Linhas de dados:

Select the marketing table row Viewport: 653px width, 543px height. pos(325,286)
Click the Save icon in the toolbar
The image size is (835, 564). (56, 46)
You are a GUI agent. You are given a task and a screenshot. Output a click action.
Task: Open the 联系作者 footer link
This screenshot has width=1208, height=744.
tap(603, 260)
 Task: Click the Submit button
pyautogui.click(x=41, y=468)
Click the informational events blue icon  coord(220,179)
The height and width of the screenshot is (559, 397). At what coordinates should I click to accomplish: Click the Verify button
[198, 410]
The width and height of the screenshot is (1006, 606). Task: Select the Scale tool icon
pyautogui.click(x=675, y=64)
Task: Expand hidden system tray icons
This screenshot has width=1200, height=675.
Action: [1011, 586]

Objetivo do exercício: Formate todas as entradas acima como uma lista numerada, omitindo as linhas em branco.

Resposta final:
1. Select the marketing table row Viewport: 653px width, 543px height. pos(325,286)
2. Click the Save icon in the toolbar
3. The image size is (835, 564). (56, 46)
4. You are a GUI agent. You are given a task and a screenshot. Output a click action.
5. Task: Open the 联系作者 footer link
6. This screenshot has width=1208, height=744.
7. tap(603, 260)
8.  Task: Click the Submit button
9. pyautogui.click(x=41, y=468)
10. Click the informational events blue icon  coord(220,179)
11. The height and width of the screenshot is (559, 397). At what coordinates should I click to accomplish: Click the Verify button
12. [198, 410]
13. The width and height of the screenshot is (1006, 606). Task: Select the Scale tool icon
14. pyautogui.click(x=675, y=64)
15. Task: Expand hidden system tray icons
16. This screenshot has width=1200, height=675.
17. Action: [1011, 586]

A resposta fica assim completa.